→ Requirement
In the lines below, substitute "caret" for "cursor" and leave everything else unchanged. Leave the pictures out of your answer.
╔══
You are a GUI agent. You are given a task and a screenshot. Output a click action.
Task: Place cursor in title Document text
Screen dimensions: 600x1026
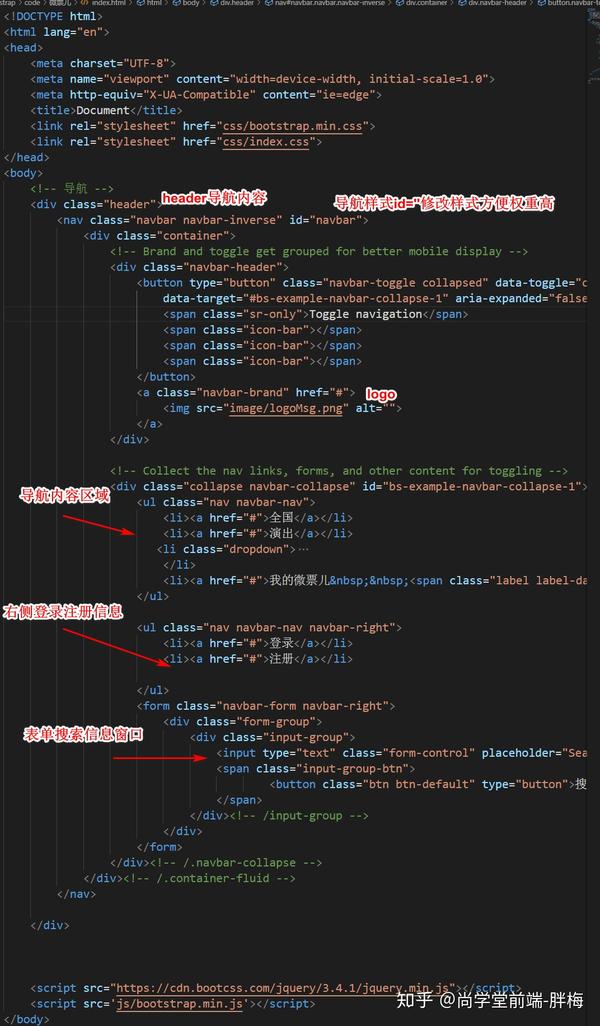(103, 110)
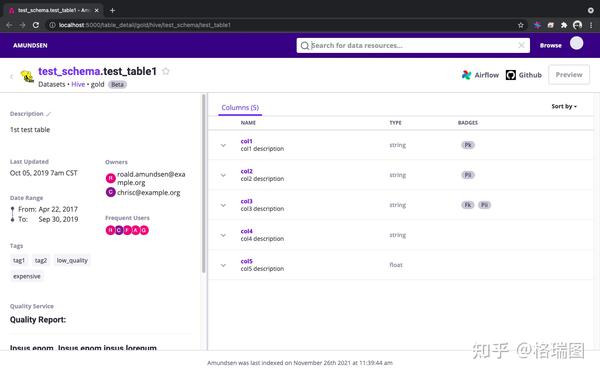Select the Columns (5) tab
This screenshot has width=600, height=375.
tap(240, 108)
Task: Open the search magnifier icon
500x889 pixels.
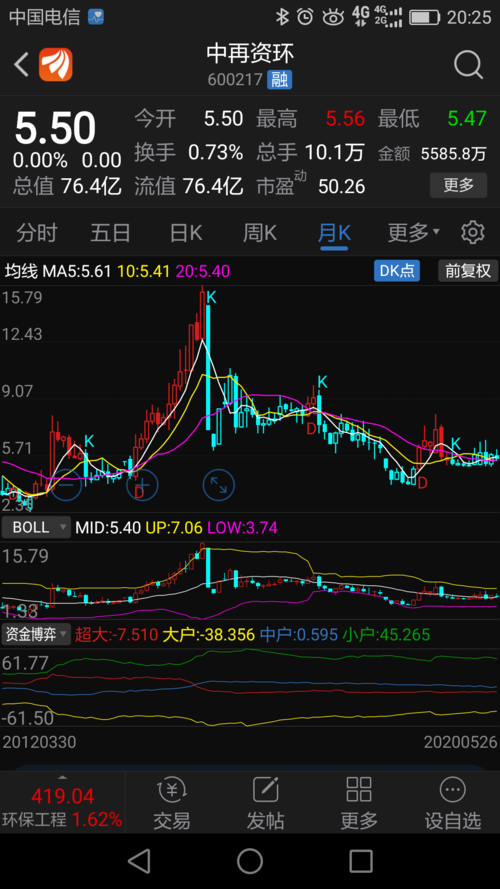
╚══
→ Response below
You are a GUI agent. You are given a task and a screenshot. Output a click action.
Task: Place caret in title Document text
Screen dimensions: 600x1026
(103, 110)
Select the Columns (5) tab
This screenshot has width=600, height=375.
tap(240, 108)
Task: Open the search magnifier icon
500x889 pixels.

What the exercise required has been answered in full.